Pour les autorités, cette mesure répond à une nécessité budgétaire devenue urgente. L’objectif est de diminuer les charges de fonctionnement de la Présidence et de réduire une masse salariale jugée trop lourde pour les finances publiques. Le pouvoir veut également mettre fin à certaines habitudes administratives accusées d’avoir favorisé les excès et les privilèges.

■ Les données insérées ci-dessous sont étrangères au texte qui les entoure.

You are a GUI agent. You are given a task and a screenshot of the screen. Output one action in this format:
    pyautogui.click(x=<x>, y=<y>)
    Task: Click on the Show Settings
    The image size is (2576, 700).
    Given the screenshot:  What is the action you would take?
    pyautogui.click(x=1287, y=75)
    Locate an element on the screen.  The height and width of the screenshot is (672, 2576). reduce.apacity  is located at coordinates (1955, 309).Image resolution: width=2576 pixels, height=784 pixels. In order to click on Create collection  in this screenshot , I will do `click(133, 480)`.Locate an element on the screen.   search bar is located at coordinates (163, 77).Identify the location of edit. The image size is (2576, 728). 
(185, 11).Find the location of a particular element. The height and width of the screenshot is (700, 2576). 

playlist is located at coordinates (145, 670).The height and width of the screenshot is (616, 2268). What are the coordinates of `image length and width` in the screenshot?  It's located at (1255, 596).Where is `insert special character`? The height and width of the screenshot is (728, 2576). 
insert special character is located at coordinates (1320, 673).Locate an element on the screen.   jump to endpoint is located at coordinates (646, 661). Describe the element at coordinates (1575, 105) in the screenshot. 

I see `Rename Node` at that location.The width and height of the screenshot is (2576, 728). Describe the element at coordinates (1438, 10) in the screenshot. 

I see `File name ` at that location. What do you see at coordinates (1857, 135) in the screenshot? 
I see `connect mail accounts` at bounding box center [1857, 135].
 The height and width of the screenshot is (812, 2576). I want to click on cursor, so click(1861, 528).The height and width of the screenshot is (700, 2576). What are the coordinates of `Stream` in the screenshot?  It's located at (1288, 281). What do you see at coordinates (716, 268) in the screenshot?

Cette restructuration possède aussi une forte portée symbolique. En choisissant de commencer par la Présidence, Brice Oligui Nguema tente d’installer une image de dirigeant réformateur capable d’imposer des sacrifices jusque dans les cercles du pouvoir. L’exécutif insiste sur la notion d’exemplarité et de sobriété dans la gestion de l’État.
Dans les milieux politiques gabonais, beaucoup interprètent cette décision comme le début d’une réforme administrative plus large. Plusieurs institutions publiques pourraient être concernées dans les prochains mois par des audits ou des réductions d’effectifs similaires afin de contenir les dépenses publiques.
Mais derrière la volonté affichée de modernisation, la mesure suscite aussi des tensions. Des critiques dénoncent une méthode expéditive et s’inquiètent des conséquences sociales pour les agents concernés. Le pouvoir estime cependant qu’il s’agit d’un passage obligé pour restaurer l’efficacité de l’administration et préserver les équilibres économiques du pays.